Taking iron supplements may help reduce some of the fatigue
associated with strenuous exercise, suggests research published in
a recent journal.

Taking iron supplements may help reduce some of the fatigue associated with strenuous exercise, suggests research published in a recent journal.

In a recent study, women taking iron supplements had a significant increase in muscle endurance compared to a placebo group, who showed no improvement after the same amount of daily exercise.

However, while the US researchers noted that tissue iron depletion may negatively affect endurance performance and muscle fatigability, they said that they were unable to confirm the relations between tissue iron improvement and decreased muscle fatigue.

Twenty iron-depleted, non-anaemic women received either an iron supplement (10mg) or placebo twice daily for six weeks in a randomised, double-blind trial. The researchers from Cornell University and the State University of New York assessed the rates of quadricep muscle fatigue seen during knee extension exercises.

While there were no significant differences between the groups in baseline iron status, after treatment, serum iron and transferrin (the protein that carries iron in the bloodstream) saturation increased significantly in the iron group. Serum transferrin receptor concentrations increased significantly in the placebo group but not in the iron group.
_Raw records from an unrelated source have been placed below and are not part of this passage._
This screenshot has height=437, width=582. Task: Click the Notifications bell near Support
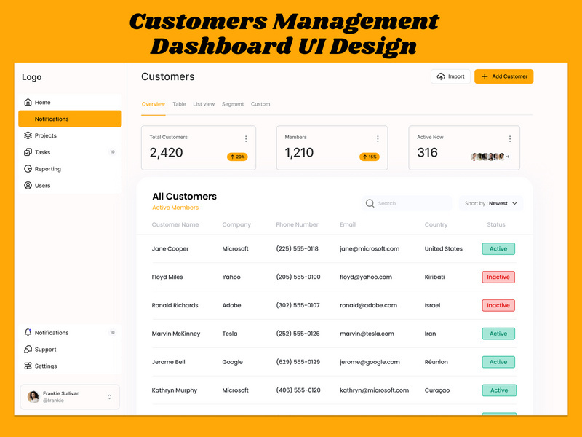(x=28, y=332)
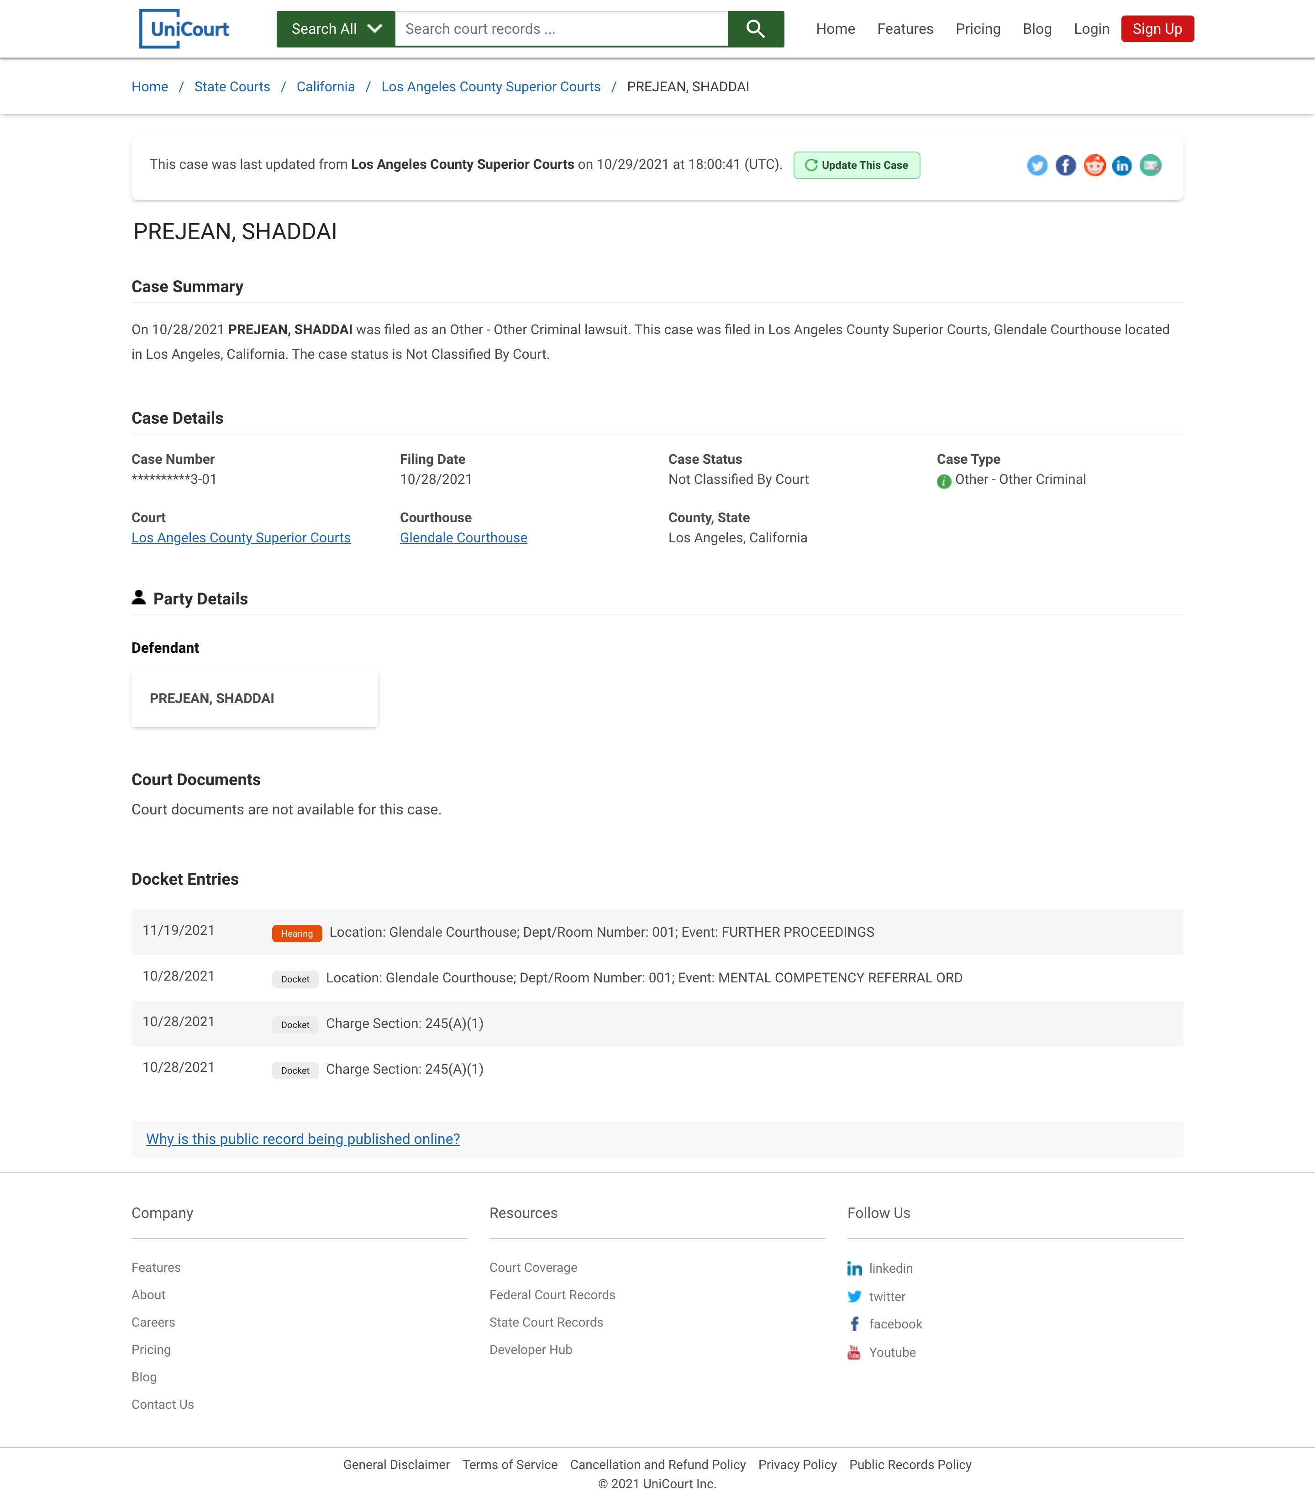Open the Features menu item
Viewport: 1315px width, 1501px height.
point(905,29)
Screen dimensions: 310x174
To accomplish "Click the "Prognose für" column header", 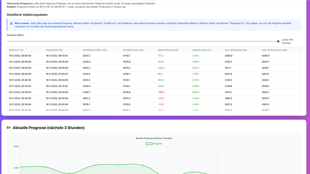I will tap(54, 50).
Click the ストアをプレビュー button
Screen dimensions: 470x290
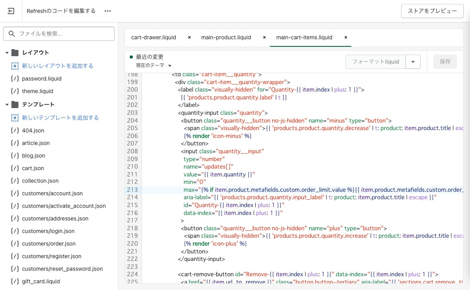tap(432, 11)
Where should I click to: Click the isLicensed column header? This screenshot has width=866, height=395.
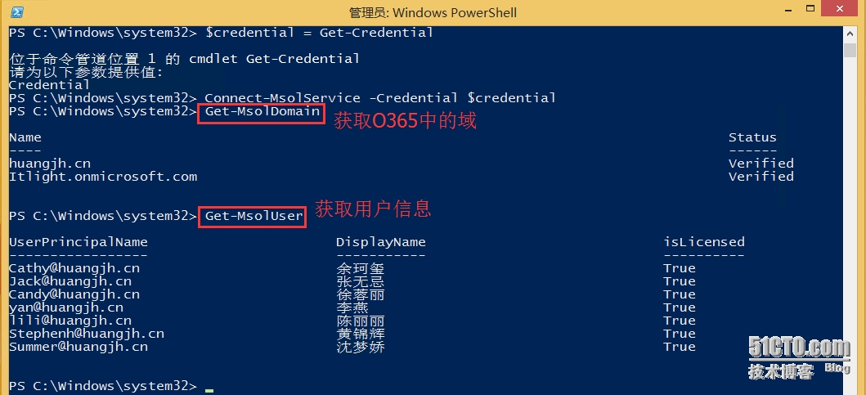click(704, 242)
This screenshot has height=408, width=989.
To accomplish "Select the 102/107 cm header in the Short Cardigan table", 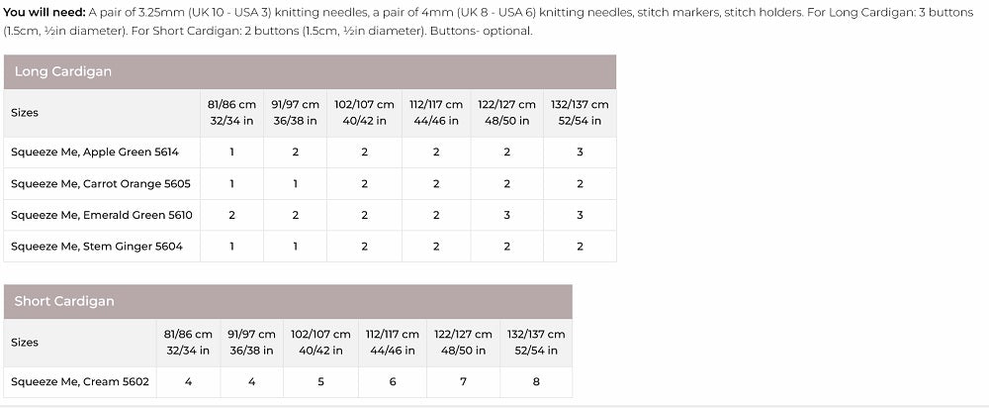I will pyautogui.click(x=320, y=343).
The group taking iron showed a decrease in fatigue, unlike the placebo group. In the iron group, MVC (fatigue measurement) at the sixth minute and MVC at the end of the trials were 15 per cent and 27 per cent higher respectively, after treatment.

These improvements were not related to changes in iron-status indexes or tissue iron stores, although power was low to detect these relations, wrote the researchers in the February issue of the American Journal of Clinical Nutrition​.

However they concluded that iron supplementation was associated with a significant improvement in muscle fatigability.